■ **Excerpt**
— start —
Reputation: 661
I have a large stack of 800 16bit gray scale images with 2048x2048px. They are read from a single BigTIFF file and the whole stack barely fits into my RAM (8GB). Now I need do a median projection. That means I want to compute the median of each pixel across all 800 frames. The Matlab median function fails because there is not enough memory left make a copy of the whole array for the function call. What would be an efficient way to compute the median?
I have tried using a for
loop to compute the median one pixel at a time, but this is still terribly slow.
Upvotes: 5
Views: 607
Reputation: 921
If you have access to the Image Processing Toolbox, Matlab has a set of tool to handle large images called Blockproc
From the docs :
To avoid these problems, you can process large images incrementally: reading, processing, and finally writing the results back to disk, one region at a time. The blockproc function helps you with this process.
Upvotes: 1
Reputation: 11795
I bet that the distributions of the individual pixel values over the stack (i.e. the histograms of the pixel jets) are sparse.
If that's the case, the amount of memory needed to keep all the pixel histograms is much less than 2K x 2K x 64k: you can use a compact hash map to represent each histogram, and update them loading the images one at a time. When all updates are done, you go through your histograms and compute the median of each.
Upvotes: 1
Reputation: 2993
I will try my best to provide help (if any), because I don't have an 800-stack TIFF image, nor an 8GB computer, but I want to see if my thinkings can form a solution.
First, 800*2048*2048*8bit = 3.2GB, not including the headers. With your 8GB RAM it should not be too difficult to store it at once; there might be too many programs running and chopping up the contiguous memories. Anyway, let's treat the problem as Matlab can't load it as a whole into the memory.
As Jonas suggests, imread
supports loading a TIFF image by index. It also supports a PixelRegion
parameter, so you can also consider accessing parts of the image by this parameter if you want to utilize Shai's idea.
I came up with a median algo that doesn't use all the data at the same time; it barely scans through a sequence of un-ordered data, one at each time; but it does keep a memory of 256 counters.
_
data = randi([0,255], 1, 800);
bins = num2cell(zeros(256,1,'uint16'));
for ii = 1:800
bins{data(ii)+1} = bins{data(ii)+1} + 1;
end
% clearvars data
s = cumsum(cell2mat(bins));
if find(s==400)
med = ( find(s==400, 1, 'first') + ...
find(s>400, 1, 'first') ) /2 - 1;
else
med = find(s>400, 1, 'first') - 1;
end
_
It's not very efficient, at least because it uses a for
loop. But the benefit is instead of keeping 800 raw data in memory, only 256 counters are kept; but the counters need uint16
, so actually they are roughly equivalent to 512 raw data. But if you are confident that for any pixel the same grayscale level won't count for more than 255 times among the 800 samples, you can choose uint8
, and hence reduce the memory by half.
— end —
■ **Exercise description**
In the thread on computing a median projection in Matlab, how many counters does the proposed histogram-based median algorithm keep in memory? The listing after this point comes from a separate source.

■ **Data block**
— start —
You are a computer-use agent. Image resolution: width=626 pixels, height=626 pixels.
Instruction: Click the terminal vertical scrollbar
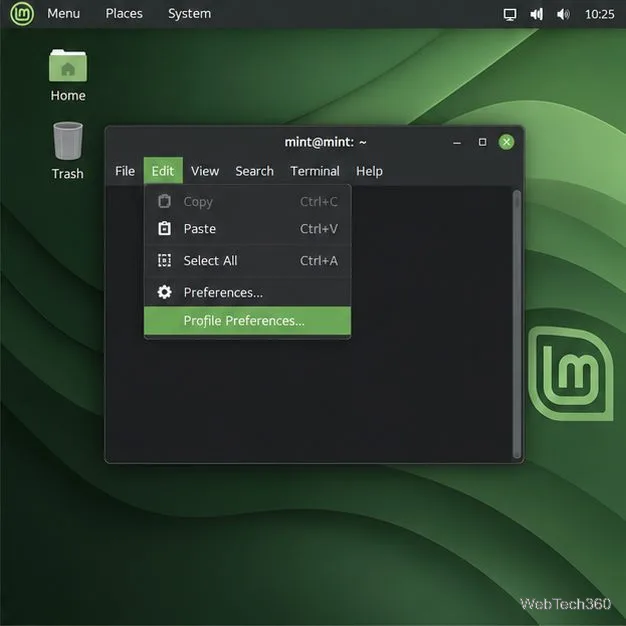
— end —
■ **Worked solution**
256 counters.